• _DATA TO USE_
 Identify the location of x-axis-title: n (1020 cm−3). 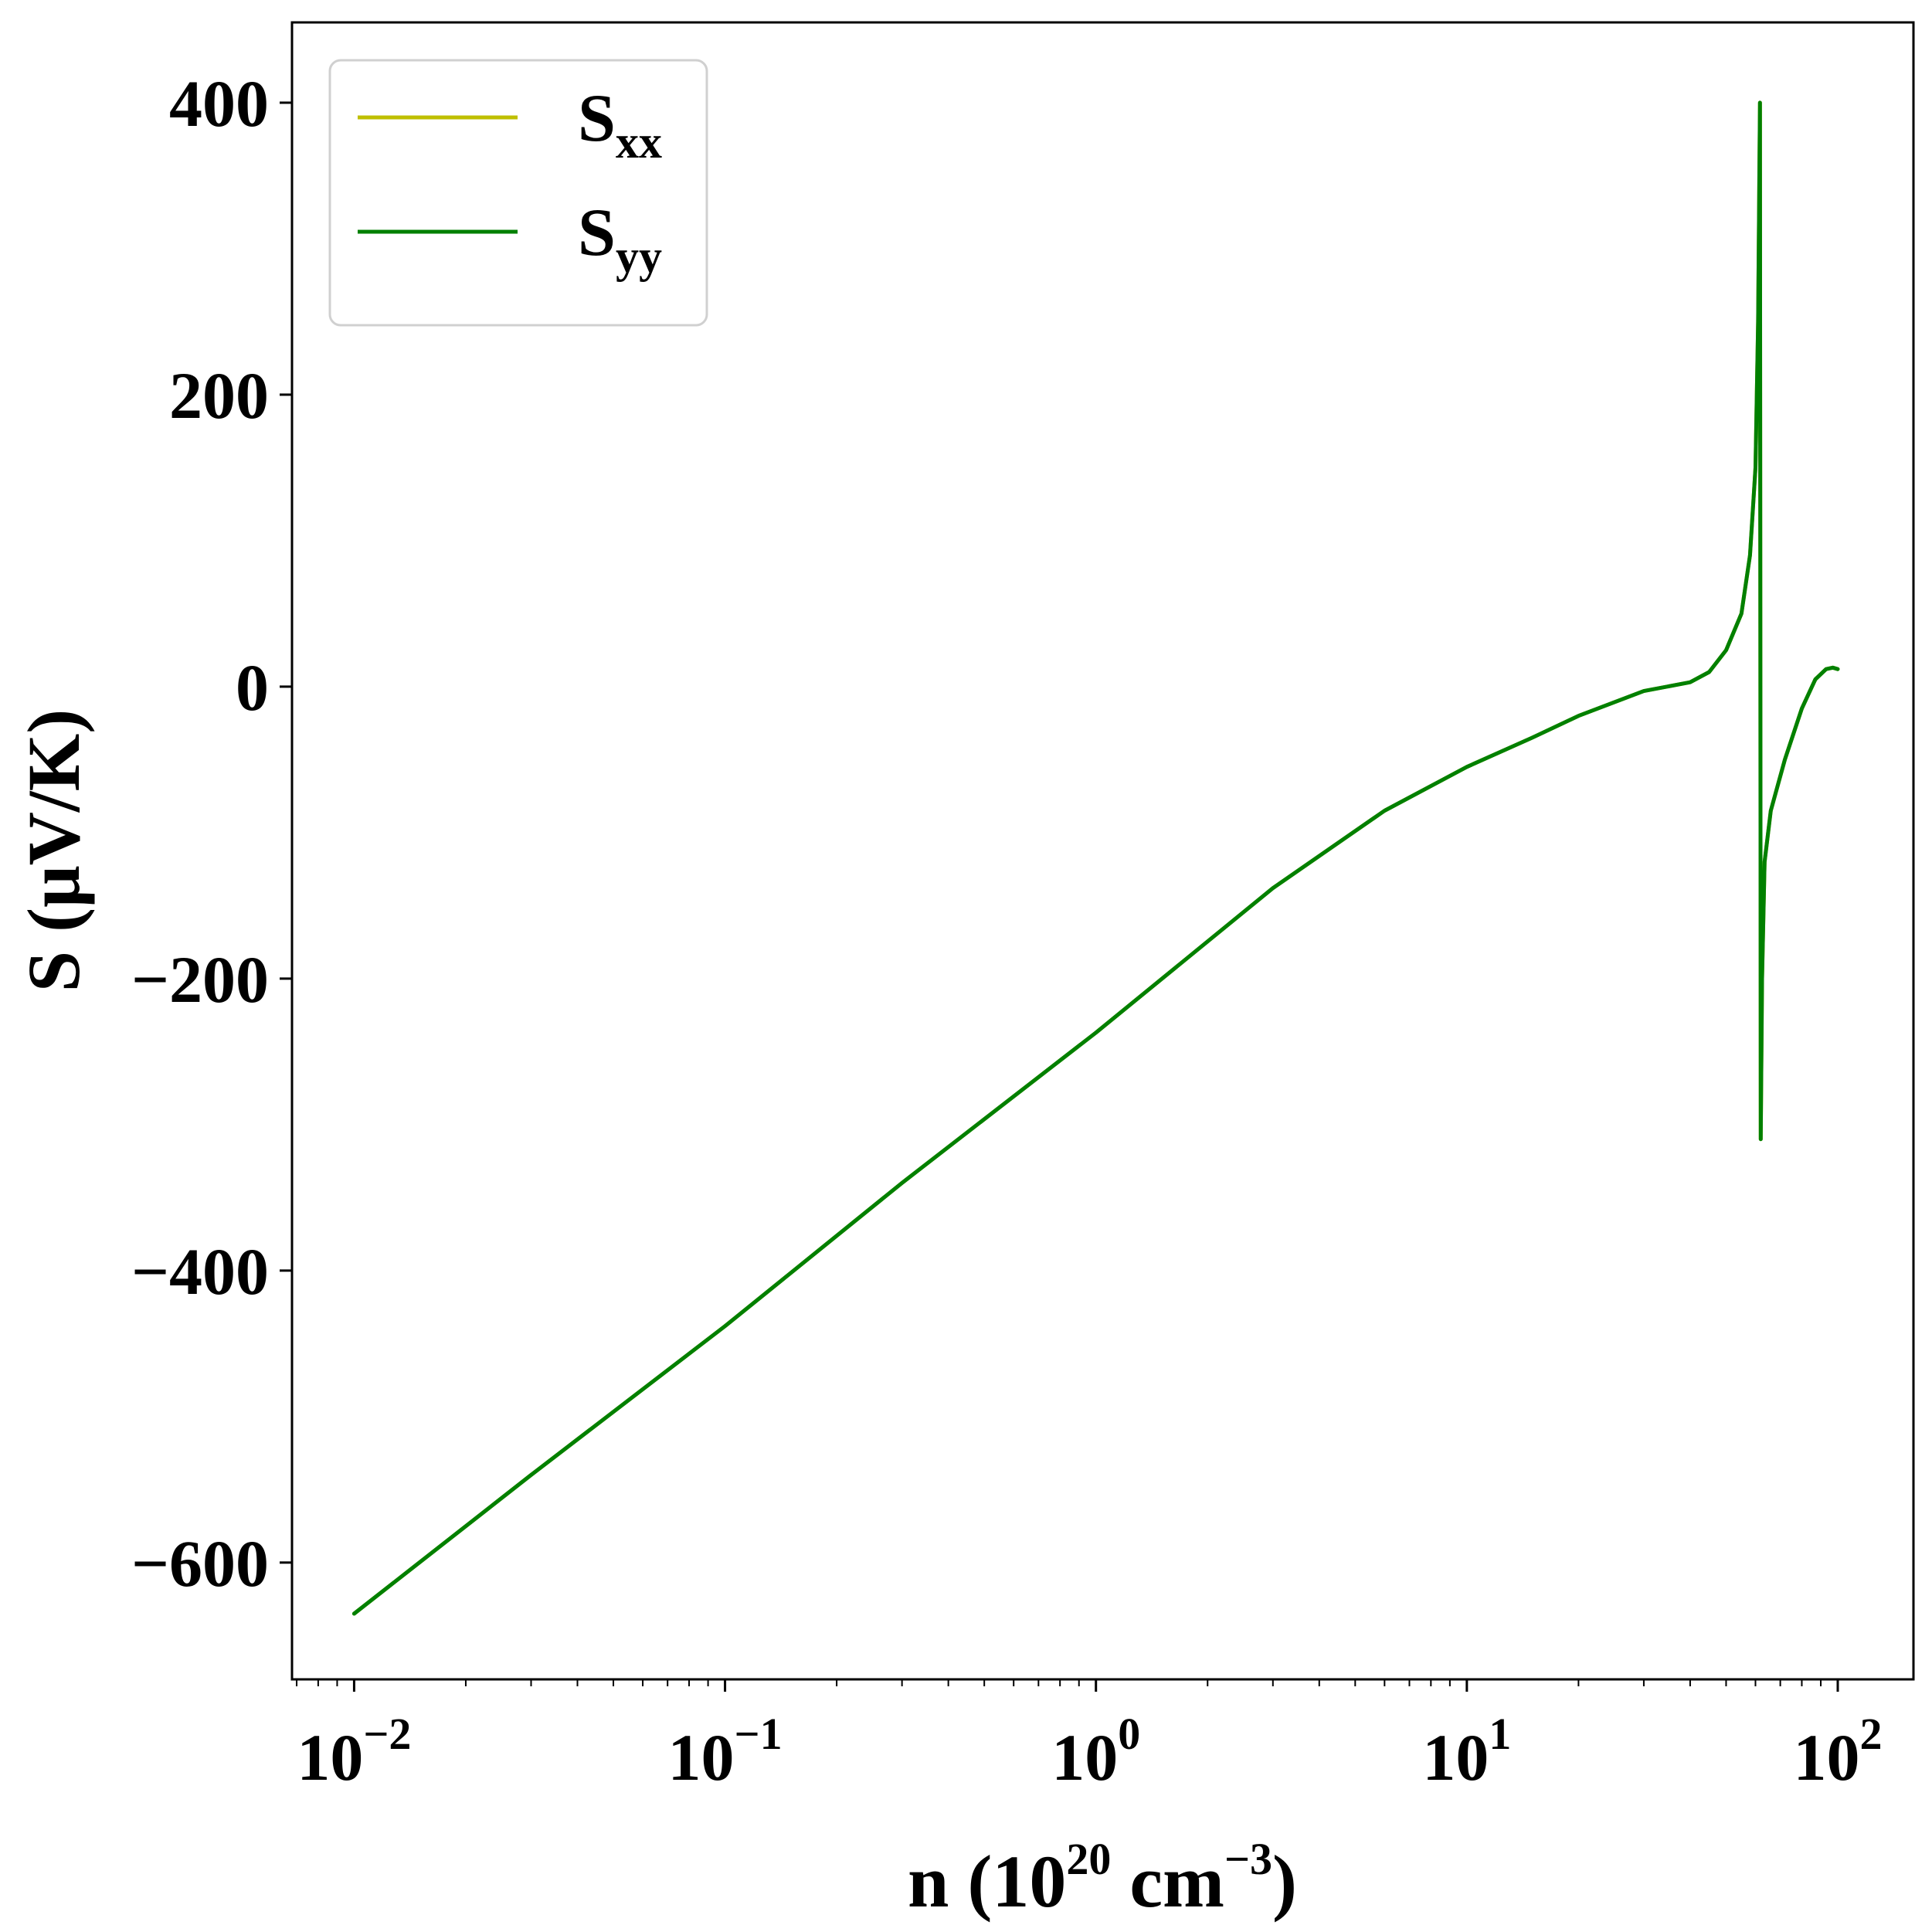
(1102, 1878).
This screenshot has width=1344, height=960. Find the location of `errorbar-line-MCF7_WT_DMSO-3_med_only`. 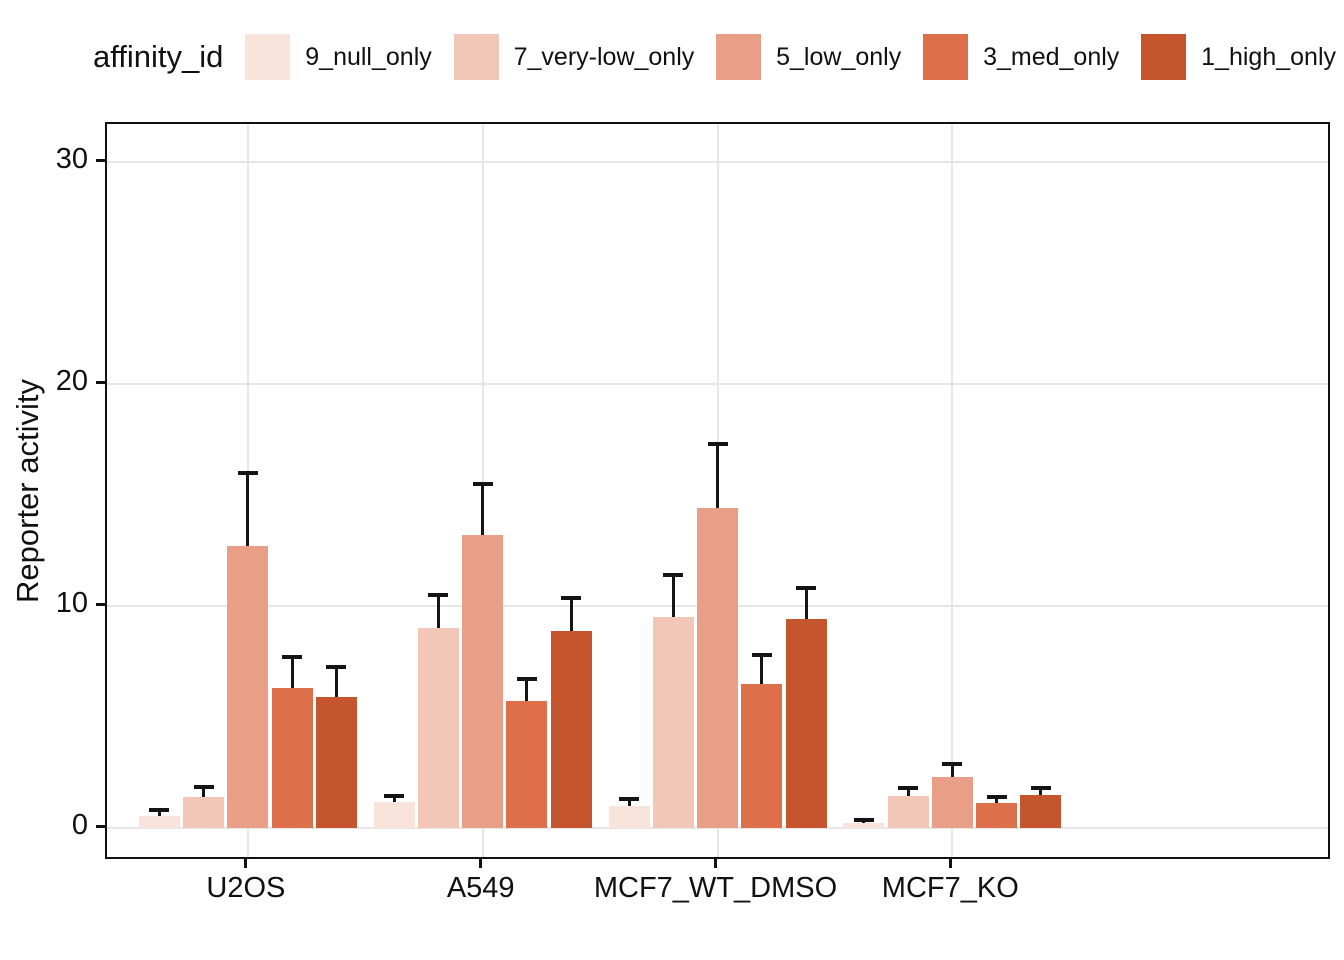

errorbar-line-MCF7_WT_DMSO-3_med_only is located at coordinates (762, 669).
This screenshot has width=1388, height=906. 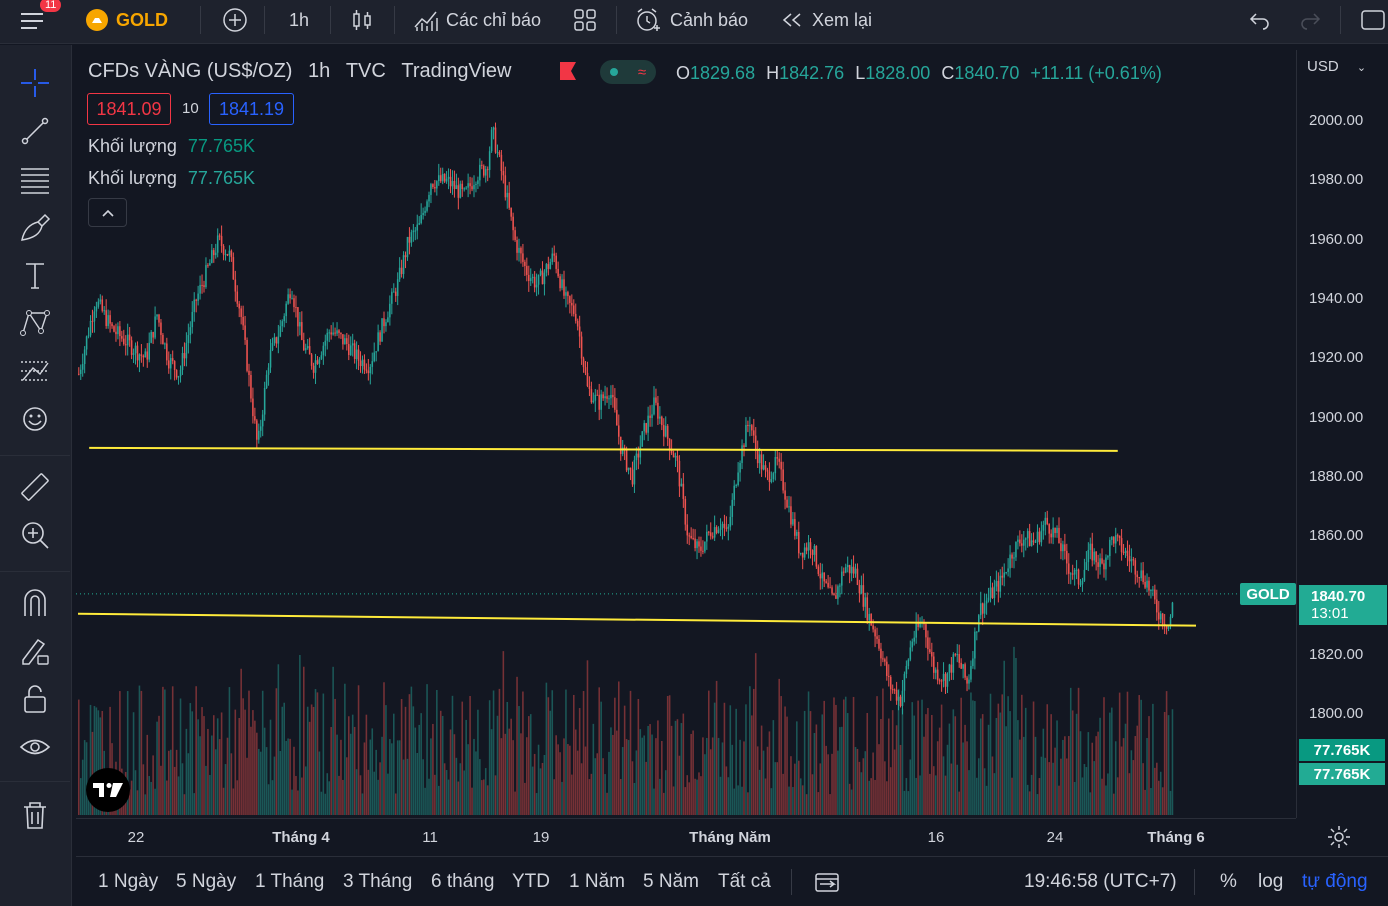 I want to click on pattern-tool, so click(x=35, y=323).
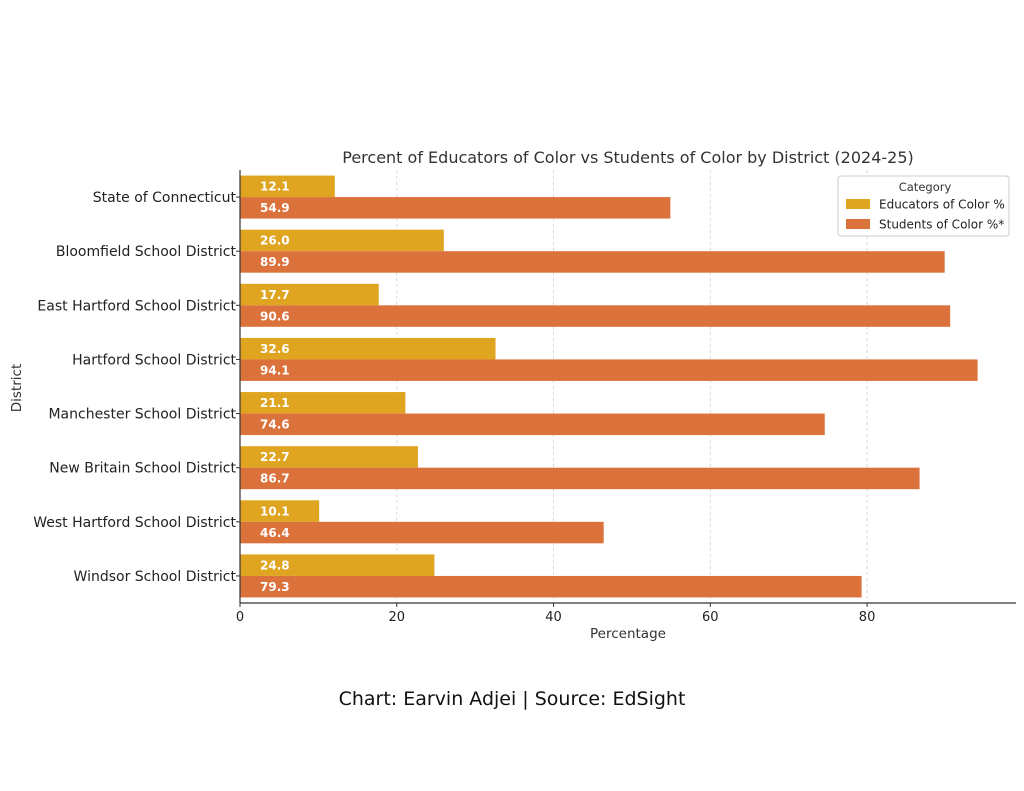 The height and width of the screenshot is (791, 1024). I want to click on x-tick-label: 60, so click(710, 618).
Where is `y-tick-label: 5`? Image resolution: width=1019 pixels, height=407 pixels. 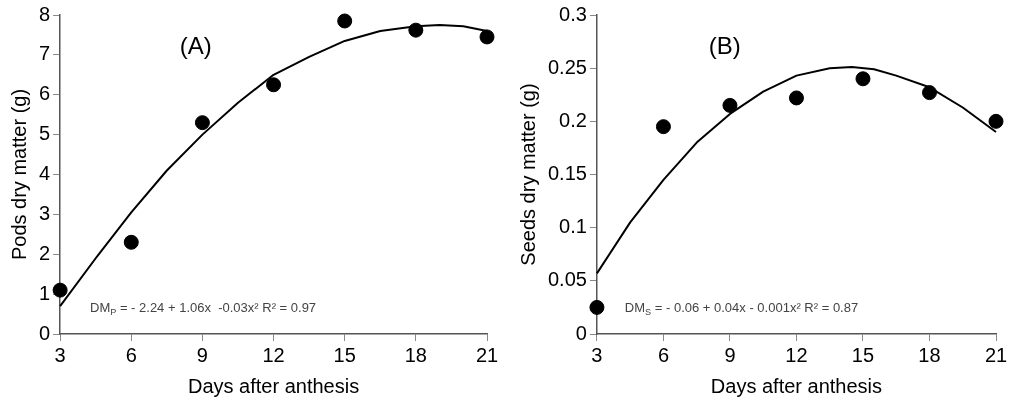
y-tick-label: 5 is located at coordinates (45, 134).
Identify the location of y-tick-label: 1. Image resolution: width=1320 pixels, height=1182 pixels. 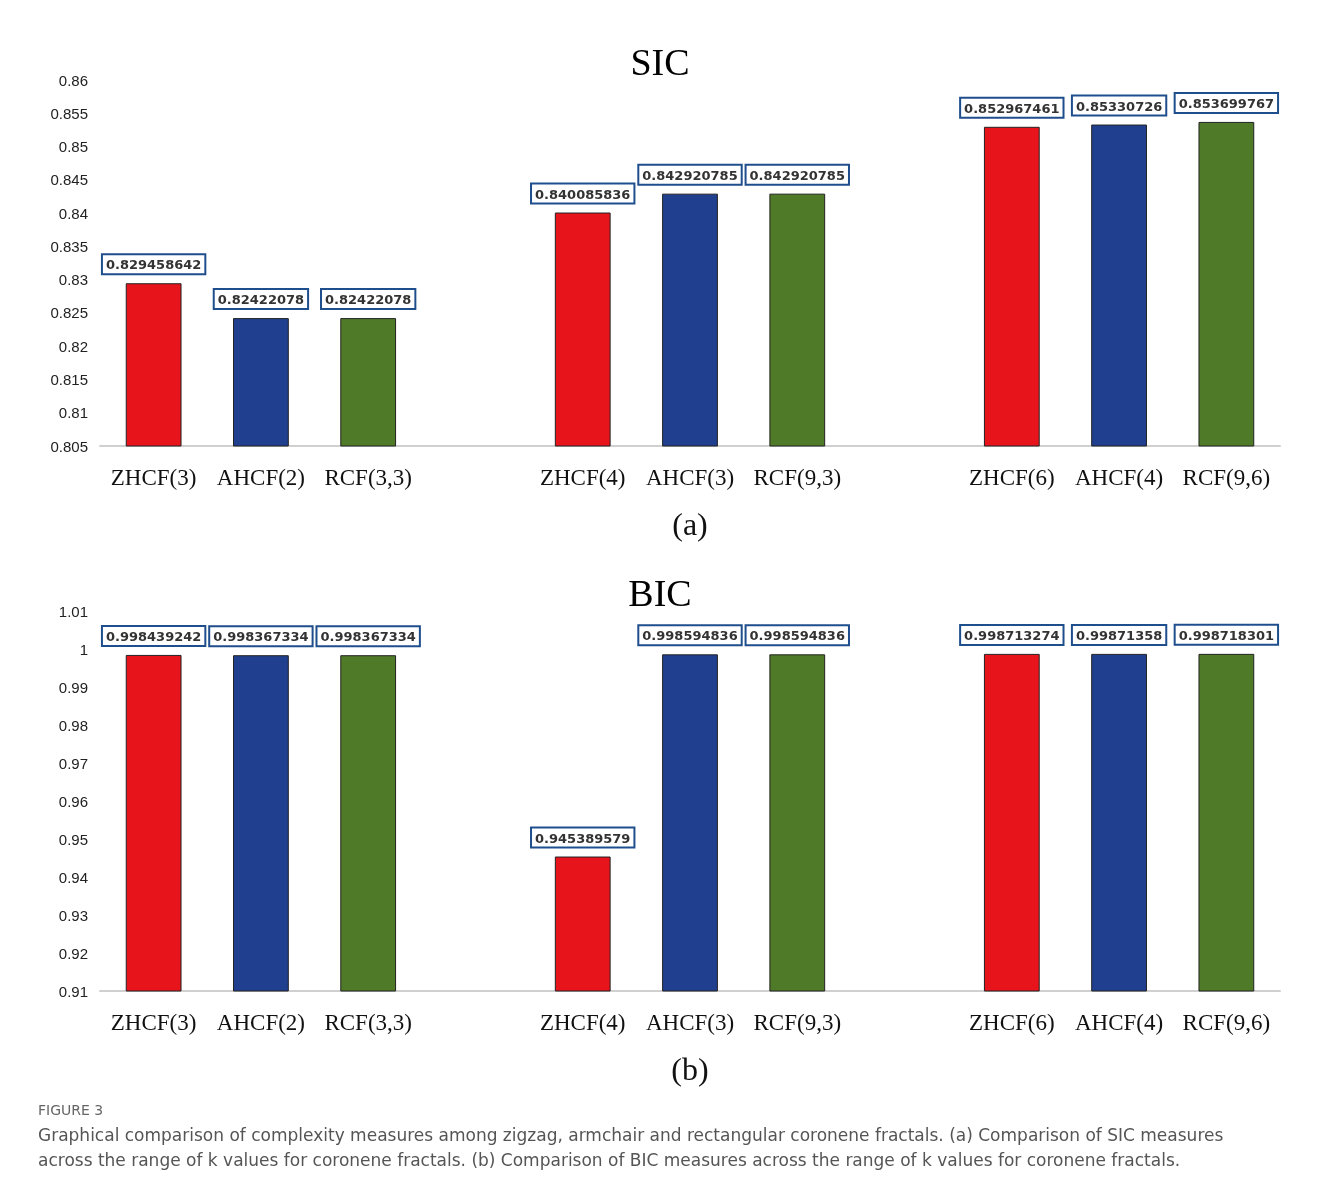
(84, 649).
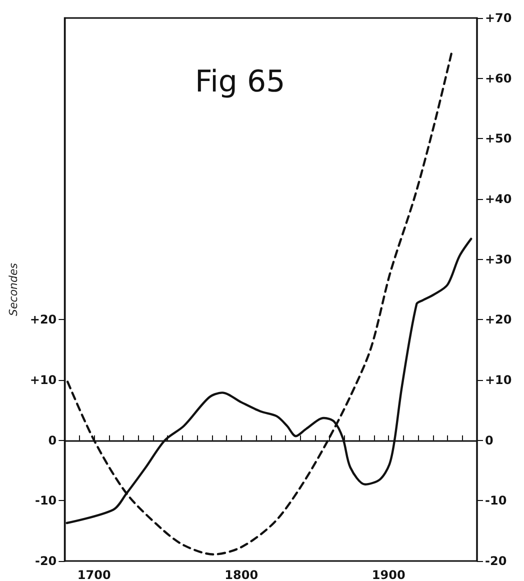 The width and height of the screenshot is (524, 581). What do you see at coordinates (498, 18) in the screenshot?
I see `y2-tick-label: +70` at bounding box center [498, 18].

• _WHAT TO WORK ON_
Please retype the records word for word, starting with the line that contains "pixels, height=407 pixels." and going on through the end of the records, and leave the pictures out of your answer.

• _RESPONSE_
Where is `y-tick-label: 5`? Image resolution: width=1019 pixels, height=407 pixels. 
y-tick-label: 5 is located at coordinates (45, 134).
Identify the location of y-tick-label: 1. Image resolution: width=1320 pixels, height=1182 pixels. 
(84, 649).
 The width and height of the screenshot is (524, 581). What do you see at coordinates (498, 18) in the screenshot?
I see `y2-tick-label: +70` at bounding box center [498, 18].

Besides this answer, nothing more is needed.